Text:
** begin **

Like it's why, like, yeah. I think like if you've ever like had a Wiccan friend at some point or another, they've probably invited you to like burn your troubles away in this, you know, like, let's on the full moon, let's all go out and let's write our troubles down on pieces of paper and then burn them.
And like yeah, if you've got a trouble and you write it down on a piece of paper and then you burn it and you feel that, like the release, the catharsis of like, oh, this thing that once weighed on me is now ash and cinders in the air. But tying that also be like core components of yourself, like. This is my character's, like last hope. This is my character's. Like vice, this is my character. This is like what makes my character a good person. And I'm like, all dust in the wind. Right?
Sam: Until your whole character is too. Yeah.
Jay: exactly. And then, yeah, 'cause eventually it's just, you know, these things are true. The world is dark.
Sam: Yeah. The other sort of big experience for me playing the game was the gradual realization over the first couple of candles going out and the becoming familiar with that stating of truths procedure. When I realized what the end of the line was gonna
Jay: Yes. Oh,
Sam: it was like, 'cause it's not like they tell you upfront. And then the last one, it's gonna be just like the world is dark, it's just like at candle six or something. I'm like, oh my God. The last one is gonna be just, the world is dark and it's gonna be terrible. Like,
Jay: Well, it's brilliant 'cause it's, it's all these like ritual phrases, right? And it's this process of building a thing that to me feels very critical, right? It's not just being like, oh, I'm just gonna throw you into it. It's like we are building a magic logic. We're building a fairytale logic, which is that when in the fairytale, we recite the words in this order.
And then by the end of it, that leads to an inevitable conclusion in which the words produced have a different meaning than what they meant at the start of play. But the words produced are an inevitable result of this, like fairy logic that gets us there in a way that I think feels, again, very magical. Like it's a very, like, yes, of course that's how it works, but when you realize that it's like, ah, Jesus Christ, you know?
Sam: Yeah, you have done a lot of design work with ritual phrases also, I feel like. And I've done a very little bit with it. And what, what do you see as like the power of ritual phrases at which you just touched on, and then how they can be used like more broadly in RPGs than just as they are here.

** end **

[Extracted data entries]
** begin **

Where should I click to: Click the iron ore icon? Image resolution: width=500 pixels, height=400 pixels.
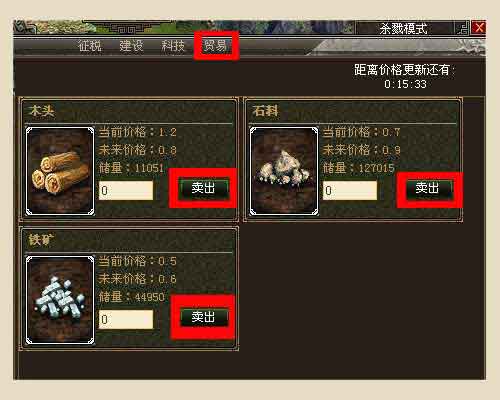[x=60, y=300]
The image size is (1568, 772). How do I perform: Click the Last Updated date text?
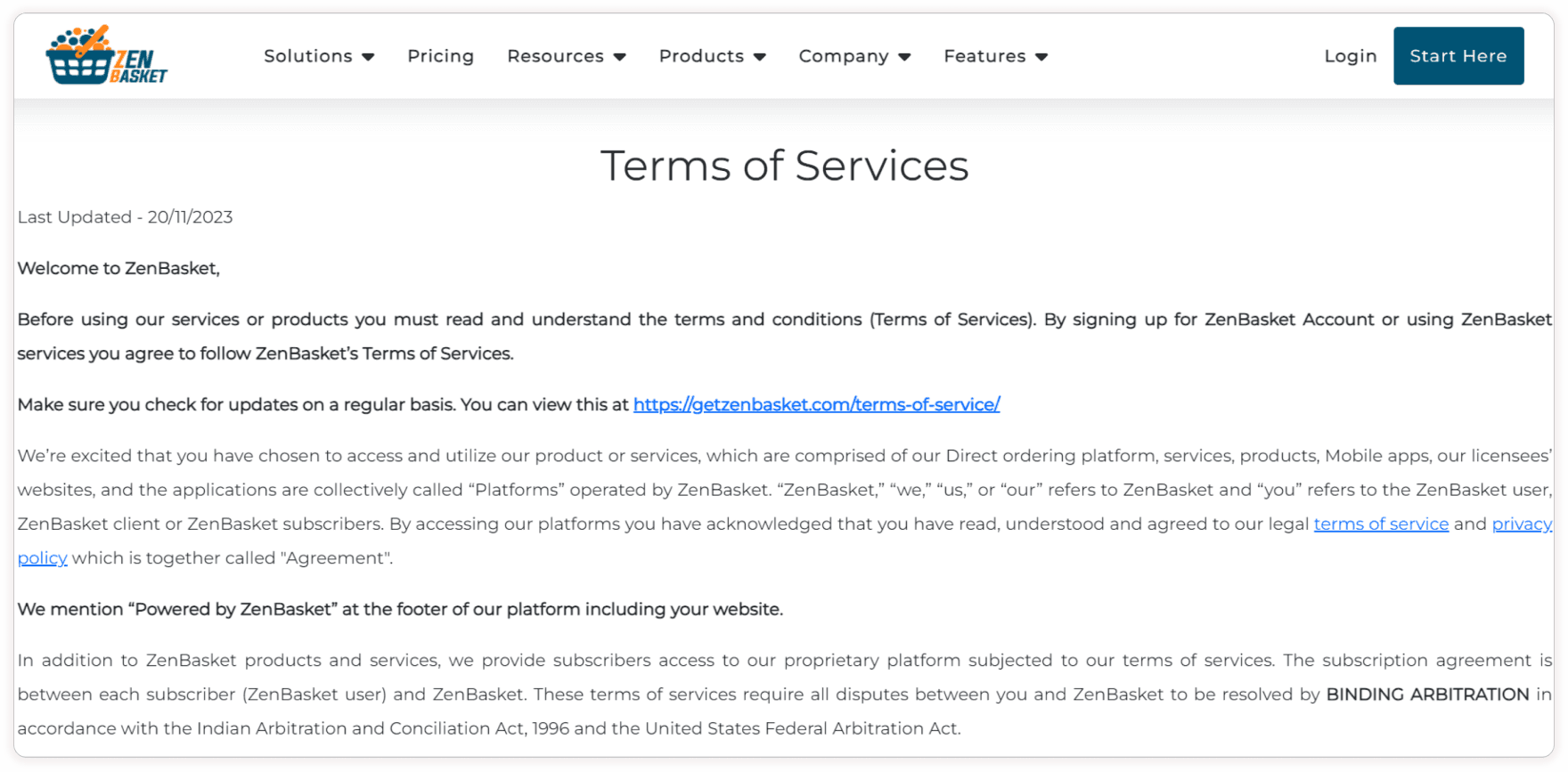pos(125,217)
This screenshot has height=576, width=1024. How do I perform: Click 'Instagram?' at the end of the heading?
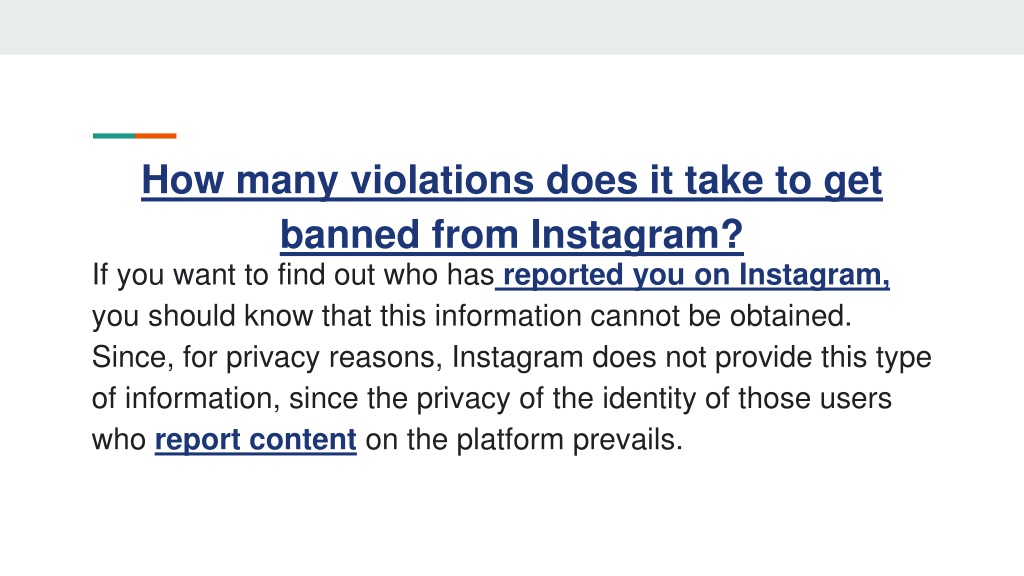point(637,234)
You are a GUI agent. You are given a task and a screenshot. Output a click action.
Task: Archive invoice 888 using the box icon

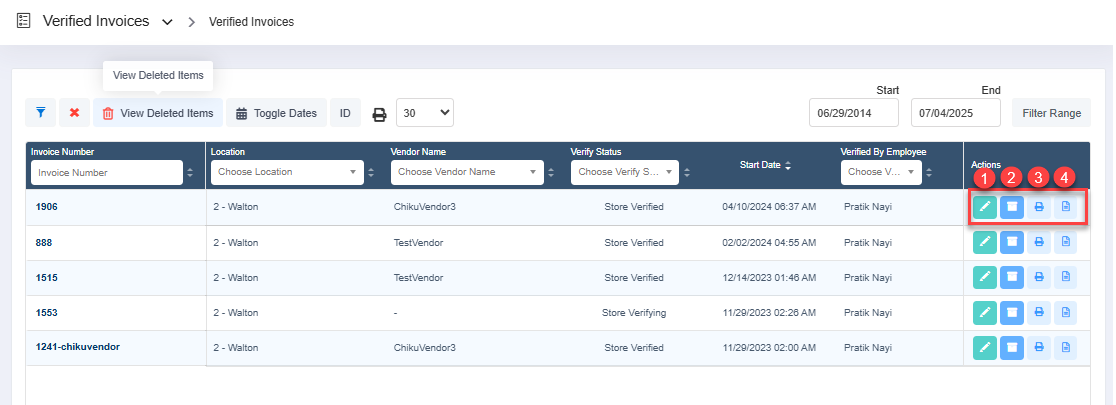pos(1011,243)
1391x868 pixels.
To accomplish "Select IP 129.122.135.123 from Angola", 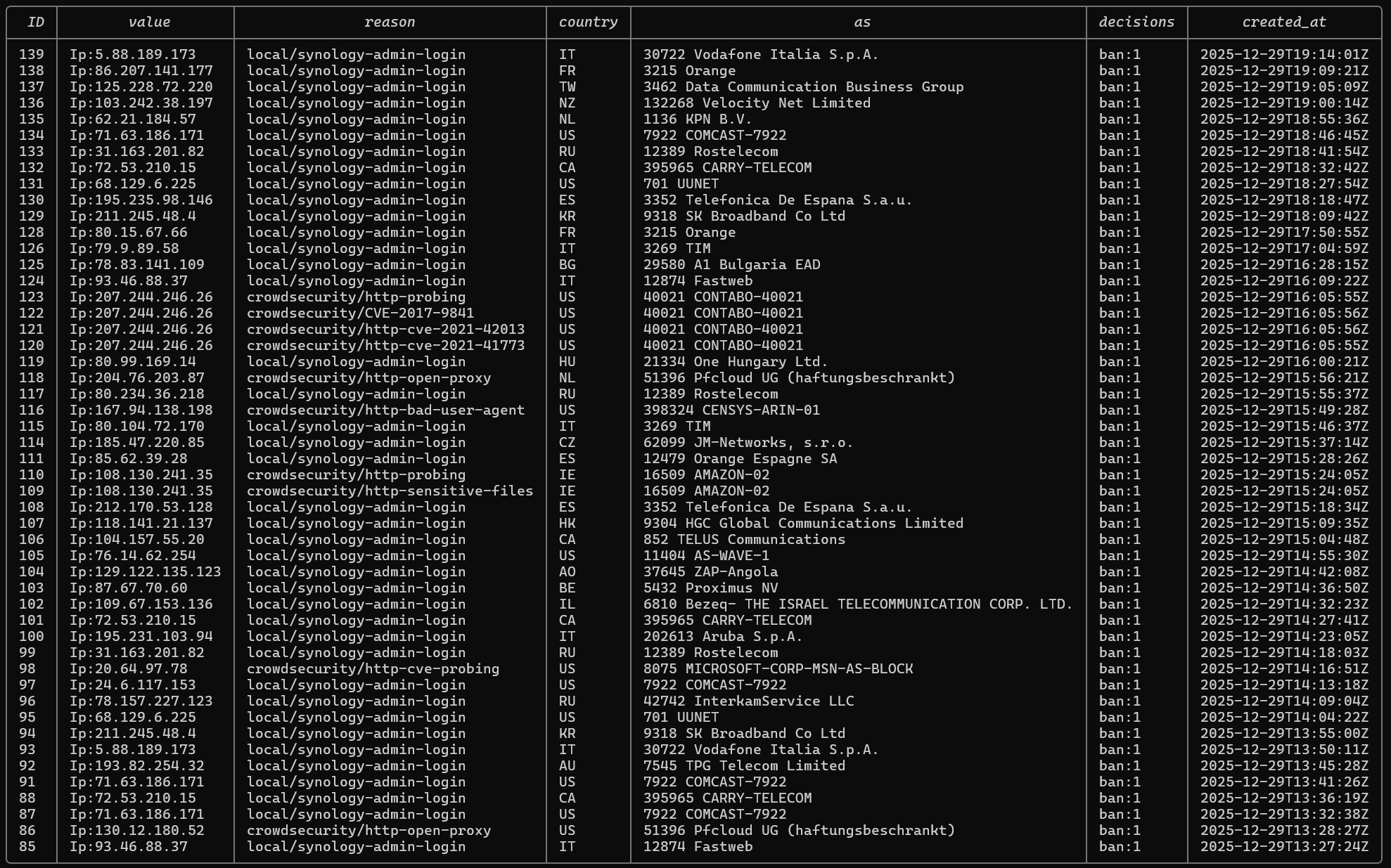I will (x=145, y=571).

** end **

Requirements:
1) In the game discussion, what does a Wiccan friend typically invite people to do on the full moon?
2) Please carry on the game discussion from the point where it stops.
The items are separate material from the game discussion.

Answers to the problems:
1) Write their troubles down on pieces of paper and then burn them.

2)
Jay: I feel a lot of the strength of virtual phrases comes from their ability to be recontextualized that i. A strong ritual phrase to me is one where
you know, like elite motif, like when, like, you are like, and like you're, you're watching a TV show and you're five seasons in, and a character has a moment that is evocative of an earlier moment or like says line or like, here's the, you know, like the music plays, but because of the context it has a completely different sensation. I think that a good ritual phrase can do that.
So like in Wander home. There are four questions that are asked at the start of each session, and I don't remember them off the top of my head, but the fourth one is when you answer silently to yourself, which is where is my home?
And that you answer silently and so effectively, it's not a question, it's a statement, right? I, I say, where is my home? And then we begin play, but we treat it as a question. So I ask, where is my home? And everyone thinks to themselves about where their character's home is, but like, what does that mean? That's such a broad ask question, right?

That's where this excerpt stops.